━━━━━ Information supplied
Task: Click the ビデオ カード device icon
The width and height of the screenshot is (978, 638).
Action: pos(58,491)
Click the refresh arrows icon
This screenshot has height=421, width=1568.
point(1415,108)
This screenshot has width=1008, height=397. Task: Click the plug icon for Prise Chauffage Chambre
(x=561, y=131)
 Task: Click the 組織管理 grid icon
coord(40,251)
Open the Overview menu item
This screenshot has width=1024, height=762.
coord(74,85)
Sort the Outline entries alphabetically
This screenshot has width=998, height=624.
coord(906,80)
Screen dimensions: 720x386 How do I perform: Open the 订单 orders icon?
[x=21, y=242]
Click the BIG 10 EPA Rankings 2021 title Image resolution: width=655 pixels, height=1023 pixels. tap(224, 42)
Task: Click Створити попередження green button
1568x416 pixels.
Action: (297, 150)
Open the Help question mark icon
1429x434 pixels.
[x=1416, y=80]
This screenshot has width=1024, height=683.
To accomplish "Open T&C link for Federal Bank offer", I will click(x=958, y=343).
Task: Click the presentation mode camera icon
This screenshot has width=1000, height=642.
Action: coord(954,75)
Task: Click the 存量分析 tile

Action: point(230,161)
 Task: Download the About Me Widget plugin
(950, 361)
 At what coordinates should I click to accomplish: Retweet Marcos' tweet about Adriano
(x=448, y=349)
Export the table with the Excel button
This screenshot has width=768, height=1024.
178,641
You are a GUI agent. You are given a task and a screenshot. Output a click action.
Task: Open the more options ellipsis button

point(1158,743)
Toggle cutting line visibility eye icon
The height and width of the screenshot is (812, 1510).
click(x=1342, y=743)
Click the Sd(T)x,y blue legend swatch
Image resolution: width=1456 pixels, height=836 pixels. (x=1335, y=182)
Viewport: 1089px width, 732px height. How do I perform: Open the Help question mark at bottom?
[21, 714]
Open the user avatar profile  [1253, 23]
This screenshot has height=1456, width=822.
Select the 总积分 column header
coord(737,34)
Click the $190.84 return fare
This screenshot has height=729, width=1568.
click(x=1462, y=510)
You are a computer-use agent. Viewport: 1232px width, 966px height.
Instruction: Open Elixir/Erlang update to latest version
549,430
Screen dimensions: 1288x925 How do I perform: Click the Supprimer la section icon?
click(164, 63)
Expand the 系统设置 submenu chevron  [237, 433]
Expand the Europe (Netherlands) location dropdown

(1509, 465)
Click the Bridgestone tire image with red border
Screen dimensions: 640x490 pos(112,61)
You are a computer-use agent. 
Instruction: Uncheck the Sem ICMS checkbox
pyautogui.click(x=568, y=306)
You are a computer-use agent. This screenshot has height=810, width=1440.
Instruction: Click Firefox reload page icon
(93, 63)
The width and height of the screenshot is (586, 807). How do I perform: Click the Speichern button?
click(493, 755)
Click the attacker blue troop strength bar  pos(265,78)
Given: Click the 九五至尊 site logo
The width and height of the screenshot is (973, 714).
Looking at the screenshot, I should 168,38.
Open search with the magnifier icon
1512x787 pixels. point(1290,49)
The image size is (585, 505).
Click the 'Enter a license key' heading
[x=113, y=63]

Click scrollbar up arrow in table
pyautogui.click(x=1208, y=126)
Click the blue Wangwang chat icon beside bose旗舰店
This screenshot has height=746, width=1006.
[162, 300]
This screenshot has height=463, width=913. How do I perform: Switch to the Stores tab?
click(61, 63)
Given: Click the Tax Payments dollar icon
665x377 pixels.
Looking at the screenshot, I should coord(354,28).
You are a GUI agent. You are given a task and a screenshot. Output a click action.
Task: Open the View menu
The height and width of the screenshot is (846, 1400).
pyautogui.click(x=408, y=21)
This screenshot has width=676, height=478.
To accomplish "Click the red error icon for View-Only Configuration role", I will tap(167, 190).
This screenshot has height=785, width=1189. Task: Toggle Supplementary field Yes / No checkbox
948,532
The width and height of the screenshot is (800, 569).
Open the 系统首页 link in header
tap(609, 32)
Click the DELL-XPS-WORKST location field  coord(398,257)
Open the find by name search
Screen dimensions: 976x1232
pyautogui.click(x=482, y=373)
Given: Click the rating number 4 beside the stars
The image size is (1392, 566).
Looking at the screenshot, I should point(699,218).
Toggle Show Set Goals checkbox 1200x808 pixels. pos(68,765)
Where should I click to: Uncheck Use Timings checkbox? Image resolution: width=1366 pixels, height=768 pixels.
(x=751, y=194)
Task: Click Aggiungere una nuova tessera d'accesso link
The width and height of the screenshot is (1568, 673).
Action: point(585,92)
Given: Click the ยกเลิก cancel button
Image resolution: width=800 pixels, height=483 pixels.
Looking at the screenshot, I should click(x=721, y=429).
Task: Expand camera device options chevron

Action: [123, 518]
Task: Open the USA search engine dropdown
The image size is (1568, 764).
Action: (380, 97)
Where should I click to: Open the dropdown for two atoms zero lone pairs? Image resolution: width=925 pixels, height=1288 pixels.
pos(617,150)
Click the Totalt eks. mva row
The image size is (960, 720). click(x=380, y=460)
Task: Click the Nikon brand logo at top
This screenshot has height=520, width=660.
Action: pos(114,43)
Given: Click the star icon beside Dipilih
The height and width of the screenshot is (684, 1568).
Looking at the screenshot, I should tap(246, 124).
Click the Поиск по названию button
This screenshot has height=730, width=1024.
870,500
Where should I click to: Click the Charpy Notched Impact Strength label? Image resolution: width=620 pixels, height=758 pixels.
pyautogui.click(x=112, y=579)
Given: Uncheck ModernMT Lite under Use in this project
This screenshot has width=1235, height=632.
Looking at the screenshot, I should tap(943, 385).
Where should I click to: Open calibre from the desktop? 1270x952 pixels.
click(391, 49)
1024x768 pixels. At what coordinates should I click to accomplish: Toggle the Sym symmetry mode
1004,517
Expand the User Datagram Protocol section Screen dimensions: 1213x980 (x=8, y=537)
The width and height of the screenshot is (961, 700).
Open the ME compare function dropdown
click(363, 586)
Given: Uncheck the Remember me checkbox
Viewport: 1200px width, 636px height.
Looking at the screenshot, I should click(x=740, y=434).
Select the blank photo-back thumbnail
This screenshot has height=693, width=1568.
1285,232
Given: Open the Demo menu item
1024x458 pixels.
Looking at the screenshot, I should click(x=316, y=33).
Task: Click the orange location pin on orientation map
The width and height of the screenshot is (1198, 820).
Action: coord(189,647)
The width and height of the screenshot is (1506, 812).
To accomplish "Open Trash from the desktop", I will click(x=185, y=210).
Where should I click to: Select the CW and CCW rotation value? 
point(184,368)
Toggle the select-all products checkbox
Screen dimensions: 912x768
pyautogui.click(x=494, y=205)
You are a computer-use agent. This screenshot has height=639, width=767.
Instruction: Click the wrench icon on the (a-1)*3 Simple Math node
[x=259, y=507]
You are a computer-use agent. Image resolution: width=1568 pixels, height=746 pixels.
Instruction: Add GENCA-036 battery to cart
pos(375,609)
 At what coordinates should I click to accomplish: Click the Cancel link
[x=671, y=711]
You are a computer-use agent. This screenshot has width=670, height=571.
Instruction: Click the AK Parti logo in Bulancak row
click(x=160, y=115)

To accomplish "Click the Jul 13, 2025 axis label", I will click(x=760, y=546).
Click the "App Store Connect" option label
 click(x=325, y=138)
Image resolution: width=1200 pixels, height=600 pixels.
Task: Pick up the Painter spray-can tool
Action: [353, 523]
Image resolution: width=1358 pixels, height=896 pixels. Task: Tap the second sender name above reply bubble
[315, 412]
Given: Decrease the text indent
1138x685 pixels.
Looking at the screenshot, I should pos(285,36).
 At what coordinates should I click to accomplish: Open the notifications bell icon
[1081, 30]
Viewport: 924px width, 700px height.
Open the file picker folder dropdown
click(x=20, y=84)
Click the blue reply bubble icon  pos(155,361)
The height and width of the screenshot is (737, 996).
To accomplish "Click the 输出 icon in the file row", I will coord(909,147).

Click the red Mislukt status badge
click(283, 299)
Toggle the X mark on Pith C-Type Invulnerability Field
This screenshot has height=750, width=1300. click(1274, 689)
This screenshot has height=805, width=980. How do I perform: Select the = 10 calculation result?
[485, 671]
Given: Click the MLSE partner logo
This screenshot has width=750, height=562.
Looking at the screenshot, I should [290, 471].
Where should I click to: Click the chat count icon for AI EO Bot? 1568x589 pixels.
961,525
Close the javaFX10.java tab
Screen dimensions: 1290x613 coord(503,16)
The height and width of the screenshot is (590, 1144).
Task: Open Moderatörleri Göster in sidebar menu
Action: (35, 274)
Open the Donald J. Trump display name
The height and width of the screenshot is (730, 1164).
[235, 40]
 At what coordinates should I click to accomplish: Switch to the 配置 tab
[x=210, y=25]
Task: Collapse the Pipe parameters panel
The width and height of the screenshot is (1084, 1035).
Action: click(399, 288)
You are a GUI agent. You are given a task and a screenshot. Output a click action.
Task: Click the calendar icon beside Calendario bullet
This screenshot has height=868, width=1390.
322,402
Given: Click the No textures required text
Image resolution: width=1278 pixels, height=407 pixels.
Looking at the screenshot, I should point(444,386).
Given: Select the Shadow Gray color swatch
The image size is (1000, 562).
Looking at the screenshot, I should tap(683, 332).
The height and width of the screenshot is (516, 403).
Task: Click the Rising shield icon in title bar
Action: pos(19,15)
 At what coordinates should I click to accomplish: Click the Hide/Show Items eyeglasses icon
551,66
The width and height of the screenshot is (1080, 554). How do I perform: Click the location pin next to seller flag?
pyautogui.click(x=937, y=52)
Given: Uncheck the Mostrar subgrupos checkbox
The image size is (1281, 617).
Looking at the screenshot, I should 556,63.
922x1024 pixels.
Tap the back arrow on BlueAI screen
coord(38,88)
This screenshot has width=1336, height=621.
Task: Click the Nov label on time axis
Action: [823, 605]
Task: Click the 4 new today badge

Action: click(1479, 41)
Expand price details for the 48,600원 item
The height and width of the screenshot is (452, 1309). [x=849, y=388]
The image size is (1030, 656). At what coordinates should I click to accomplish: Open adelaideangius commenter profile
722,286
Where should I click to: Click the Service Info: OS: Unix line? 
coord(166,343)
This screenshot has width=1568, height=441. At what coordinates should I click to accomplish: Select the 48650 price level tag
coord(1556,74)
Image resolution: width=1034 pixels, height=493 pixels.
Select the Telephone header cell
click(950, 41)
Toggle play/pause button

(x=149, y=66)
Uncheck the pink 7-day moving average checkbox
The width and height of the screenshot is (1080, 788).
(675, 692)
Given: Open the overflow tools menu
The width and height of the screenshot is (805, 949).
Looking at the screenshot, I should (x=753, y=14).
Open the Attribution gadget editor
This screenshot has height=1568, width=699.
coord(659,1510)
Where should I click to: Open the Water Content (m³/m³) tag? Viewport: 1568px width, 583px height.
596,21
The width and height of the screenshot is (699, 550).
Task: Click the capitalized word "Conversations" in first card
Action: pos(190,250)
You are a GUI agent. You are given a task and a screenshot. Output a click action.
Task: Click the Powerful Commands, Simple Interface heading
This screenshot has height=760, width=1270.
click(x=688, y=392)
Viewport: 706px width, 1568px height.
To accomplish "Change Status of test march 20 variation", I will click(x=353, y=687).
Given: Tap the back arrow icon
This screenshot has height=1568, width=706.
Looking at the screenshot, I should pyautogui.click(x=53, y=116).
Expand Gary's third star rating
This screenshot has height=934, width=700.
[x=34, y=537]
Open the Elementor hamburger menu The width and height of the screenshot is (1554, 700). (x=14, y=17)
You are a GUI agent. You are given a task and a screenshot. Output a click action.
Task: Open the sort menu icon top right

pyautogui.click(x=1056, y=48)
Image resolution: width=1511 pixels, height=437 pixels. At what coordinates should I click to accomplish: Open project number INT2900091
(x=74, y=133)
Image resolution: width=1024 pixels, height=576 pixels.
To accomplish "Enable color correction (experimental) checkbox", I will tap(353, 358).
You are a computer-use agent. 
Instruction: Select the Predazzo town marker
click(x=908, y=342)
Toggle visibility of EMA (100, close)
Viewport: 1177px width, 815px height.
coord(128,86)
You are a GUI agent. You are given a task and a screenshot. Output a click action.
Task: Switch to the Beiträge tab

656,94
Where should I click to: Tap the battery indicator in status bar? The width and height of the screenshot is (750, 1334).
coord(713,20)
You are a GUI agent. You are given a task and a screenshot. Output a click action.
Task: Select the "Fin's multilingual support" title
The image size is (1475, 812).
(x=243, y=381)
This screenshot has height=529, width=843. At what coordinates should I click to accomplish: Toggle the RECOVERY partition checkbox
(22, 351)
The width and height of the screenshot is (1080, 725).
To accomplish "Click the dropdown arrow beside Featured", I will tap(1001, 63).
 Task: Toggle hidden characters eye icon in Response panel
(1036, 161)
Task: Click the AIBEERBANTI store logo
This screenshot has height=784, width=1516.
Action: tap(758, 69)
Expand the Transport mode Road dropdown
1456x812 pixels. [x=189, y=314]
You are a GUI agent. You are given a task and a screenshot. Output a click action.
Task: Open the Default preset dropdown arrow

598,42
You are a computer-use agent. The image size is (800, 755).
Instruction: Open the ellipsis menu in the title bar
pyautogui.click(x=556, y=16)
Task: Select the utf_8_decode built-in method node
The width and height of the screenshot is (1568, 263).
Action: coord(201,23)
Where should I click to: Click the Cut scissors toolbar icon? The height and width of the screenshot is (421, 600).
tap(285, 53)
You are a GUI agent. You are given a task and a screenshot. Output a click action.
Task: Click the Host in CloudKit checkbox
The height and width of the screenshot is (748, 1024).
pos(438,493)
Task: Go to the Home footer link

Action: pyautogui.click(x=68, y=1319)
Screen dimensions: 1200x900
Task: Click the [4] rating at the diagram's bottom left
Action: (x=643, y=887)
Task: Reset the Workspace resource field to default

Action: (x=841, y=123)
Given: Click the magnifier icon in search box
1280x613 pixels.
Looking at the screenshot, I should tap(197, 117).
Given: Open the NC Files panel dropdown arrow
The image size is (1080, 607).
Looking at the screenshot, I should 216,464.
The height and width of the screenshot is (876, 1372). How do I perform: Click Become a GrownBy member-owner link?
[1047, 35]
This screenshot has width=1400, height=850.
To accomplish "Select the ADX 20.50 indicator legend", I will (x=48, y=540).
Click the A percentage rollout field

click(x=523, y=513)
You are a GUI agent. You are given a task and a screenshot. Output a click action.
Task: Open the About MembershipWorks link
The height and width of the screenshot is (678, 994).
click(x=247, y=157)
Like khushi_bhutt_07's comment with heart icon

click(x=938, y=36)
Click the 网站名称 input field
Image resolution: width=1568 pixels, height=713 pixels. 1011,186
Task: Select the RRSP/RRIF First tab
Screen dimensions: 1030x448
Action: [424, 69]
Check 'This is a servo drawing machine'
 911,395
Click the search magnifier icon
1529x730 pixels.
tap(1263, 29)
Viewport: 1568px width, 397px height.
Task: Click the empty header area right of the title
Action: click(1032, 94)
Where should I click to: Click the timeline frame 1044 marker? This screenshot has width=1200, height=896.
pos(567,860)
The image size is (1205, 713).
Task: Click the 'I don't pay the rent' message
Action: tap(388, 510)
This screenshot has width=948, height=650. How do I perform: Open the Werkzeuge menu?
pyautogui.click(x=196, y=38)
━━━━━━━━━━
Task objective: The lines sought are those in the data above that include the string "computer"; copy each one.

Exercise output:
You are a computer-use agent. Viewport: 1232px width, 966px height.
You are a computer-use agent. 
You are a computer-use agent. This screenshot has height=810, width=1440.
You are a computer-use agent. This screenshot has height=639, width=767.
You are a computer-use agent. Image resolution: width=1568 pixels, height=746 pixels.
You are a computer-use agent. This screenshot has width=670, height=571.
You are a computer-use agent. 
You are a computer-use agent. The image size is (800, 755).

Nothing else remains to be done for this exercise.